*Entries provided*
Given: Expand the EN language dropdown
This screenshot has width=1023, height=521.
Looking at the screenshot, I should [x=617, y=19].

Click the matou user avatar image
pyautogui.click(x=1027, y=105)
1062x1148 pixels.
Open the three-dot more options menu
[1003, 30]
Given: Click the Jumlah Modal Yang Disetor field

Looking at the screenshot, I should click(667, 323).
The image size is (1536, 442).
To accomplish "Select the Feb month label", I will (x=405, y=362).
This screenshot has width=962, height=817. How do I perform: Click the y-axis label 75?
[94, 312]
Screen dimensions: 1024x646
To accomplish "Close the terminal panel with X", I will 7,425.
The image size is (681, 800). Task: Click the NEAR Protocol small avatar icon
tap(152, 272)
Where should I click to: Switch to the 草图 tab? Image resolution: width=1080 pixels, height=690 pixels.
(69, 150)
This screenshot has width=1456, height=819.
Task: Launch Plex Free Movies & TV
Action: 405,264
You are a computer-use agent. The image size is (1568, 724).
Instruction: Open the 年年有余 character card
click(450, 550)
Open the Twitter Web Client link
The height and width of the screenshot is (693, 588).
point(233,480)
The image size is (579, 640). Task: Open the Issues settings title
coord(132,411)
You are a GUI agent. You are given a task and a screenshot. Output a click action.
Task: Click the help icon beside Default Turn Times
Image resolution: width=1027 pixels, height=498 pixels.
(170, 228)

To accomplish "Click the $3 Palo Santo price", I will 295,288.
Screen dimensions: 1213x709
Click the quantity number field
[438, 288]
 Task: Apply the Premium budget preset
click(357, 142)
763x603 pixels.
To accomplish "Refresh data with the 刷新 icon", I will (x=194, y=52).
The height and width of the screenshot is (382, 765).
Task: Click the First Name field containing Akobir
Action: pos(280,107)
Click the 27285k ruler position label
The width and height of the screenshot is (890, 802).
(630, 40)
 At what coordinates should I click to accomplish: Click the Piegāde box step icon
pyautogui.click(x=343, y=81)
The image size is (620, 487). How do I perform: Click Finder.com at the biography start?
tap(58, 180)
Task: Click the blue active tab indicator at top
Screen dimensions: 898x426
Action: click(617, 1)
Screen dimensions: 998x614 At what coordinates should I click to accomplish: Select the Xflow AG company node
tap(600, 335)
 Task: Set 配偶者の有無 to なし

*Required action*
Reproduce the preceding entries exactly and completely.

*Task result*
Given: Expand the EN language dropdown
This screenshot has width=1023, height=521.
Looking at the screenshot, I should [x=617, y=19].

Click the matou user avatar image
pyautogui.click(x=1027, y=105)
1062x1148 pixels.
Open the three-dot more options menu
[1003, 30]
Given: Click the Jumlah Modal Yang Disetor field

Looking at the screenshot, I should click(667, 323).
The image size is (1536, 442).
To accomplish "Select the Feb month label", I will (x=405, y=362).
This screenshot has width=962, height=817. How do I perform: Click the y-axis label 75?
[94, 312]
Screen dimensions: 1024x646
To accomplish "Close the terminal panel with X", I will 7,425.
The image size is (681, 800). Task: Click the NEAR Protocol small avatar icon
tap(152, 272)
Where should I click to: Switch to the 草图 tab? Image resolution: width=1080 pixels, height=690 pixels.
(69, 150)
This screenshot has width=1456, height=819.
Task: Launch Plex Free Movies & TV
Action: 405,264
You are a computer-use agent. The image size is (1568, 724).
Instruction: Open the 年年有余 character card
click(450, 550)
Open the Twitter Web Client link
The height and width of the screenshot is (693, 588).
point(233,480)
The image size is (579, 640). Task: Open the Issues settings title
coord(132,411)
You are a GUI agent. You are given a task and a screenshot. Output a click action.
Task: Click the help icon beside Default Turn Times
Image resolution: width=1027 pixels, height=498 pixels.
(170, 228)

To accomplish "Click the $3 Palo Santo price", I will 295,288.
Screen dimensions: 1213x709
Click the quantity number field
[438, 288]
 Task: Apply the Premium budget preset
click(357, 142)
763x603 pixels.
To accomplish "Refresh data with the 刷新 icon", I will (x=194, y=52).
The height and width of the screenshot is (382, 765).
Task: Click the First Name field containing Akobir
Action: pos(280,107)
Click the 27285k ruler position label
The width and height of the screenshot is (890, 802).
(630, 40)
 At what coordinates should I click to accomplish: Click the Piegāde box step icon
pyautogui.click(x=343, y=81)
The image size is (620, 487). How do I perform: Click Finder.com at the biography start?
tap(58, 180)
Task: Click the blue active tab indicator at top
Screen dimensions: 898x426
Action: click(617, 1)
Screen dimensions: 998x614 At what coordinates should I click to accomplish: Select the Xflow AG company node
tap(600, 335)
 Task: Set 配偶者の有無 to なし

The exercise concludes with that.